The Judge needed to consider whether the threshold for nuisance had been met – whether there had been “a substantial interference with the ordinary use of each of the lead claimant’s properties”. In so doing he considered at length the legal test for nuisance, extensive witness and expert evidence (as to dust issues). However, whilst recognising that it was “close to the borderline”, ultimately the Judge concluded that he was not “satisfied that the impact or frequency is sufficiently substantial” to meet the threshold.
The Judge was not satisfied with the regularity or nature of the claimed interference and found “significant exaggeration” in the claimants’ evidence. The Judge noted the extent of regulation (including environmental) to which Kronospan were subject and the relationship of this issue to nuisance.
Expert evidence
The Judge highlighted there was no “scientific evidence” presented that the emissions caused injury to the claimants or others. As to the claimants’ experts, the Judge expressed concerns:
“[that they had not] been able to persuade me that their change of approach was not at least partially influenced by their desire to see whether or not their further analysis would benefit their clients’ case more than their existing analysis.”
Obiter arguments
The Judge went onto consider on an obiter basis that had nuisance been established, he would have rejected Kronospan’s argument that they had been using the site as an “ordinary user” since the evidence was that there had been a large increase in operations over a relatively brief period which resulted in the claimed interference.
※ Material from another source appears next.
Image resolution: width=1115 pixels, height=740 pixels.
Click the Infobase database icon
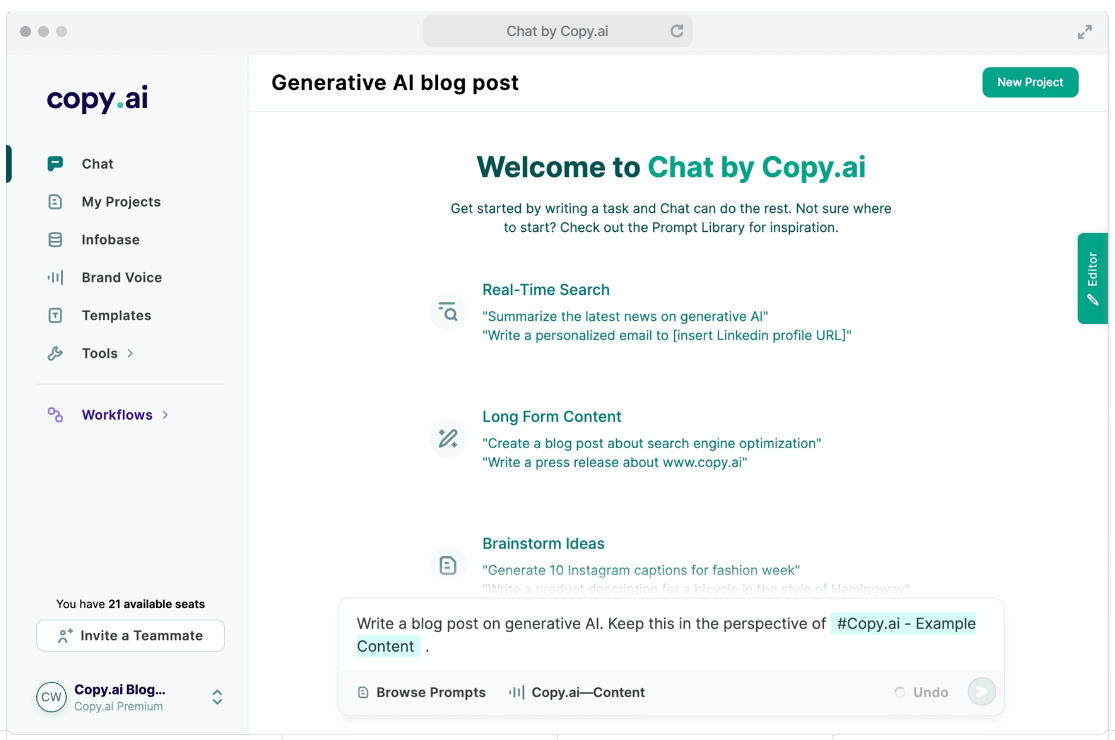(56, 240)
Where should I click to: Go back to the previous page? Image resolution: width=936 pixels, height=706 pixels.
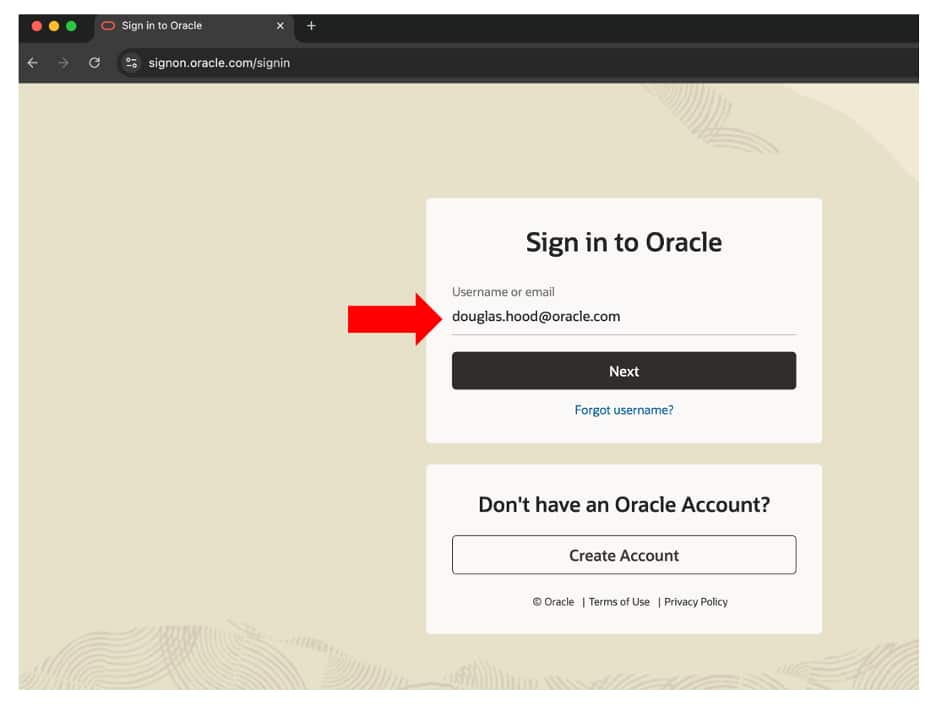point(32,63)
In which case he would not have needed to consider the reasonableness of the steps that Kronospan had taken to reduce any nuisance because this not a separate defence to ordinary user. However, if he had needed to consider the reasonableness of their steps to minimise interference he would have found that Kronospan had satisfied that obligation.
Comment
The decision helpfully reviews the present thresholds for nuisance and available defences, and recognises the relatively high hurdle for claimants particularly where defendants are businesses already, subject to extensive regulation. The case is also a reminder of the need for experts (and those instructing them) to remember the experts’ duties to the Court and to avoid any perception that any part of their approach arises from a desire for the clients’ case to succeed.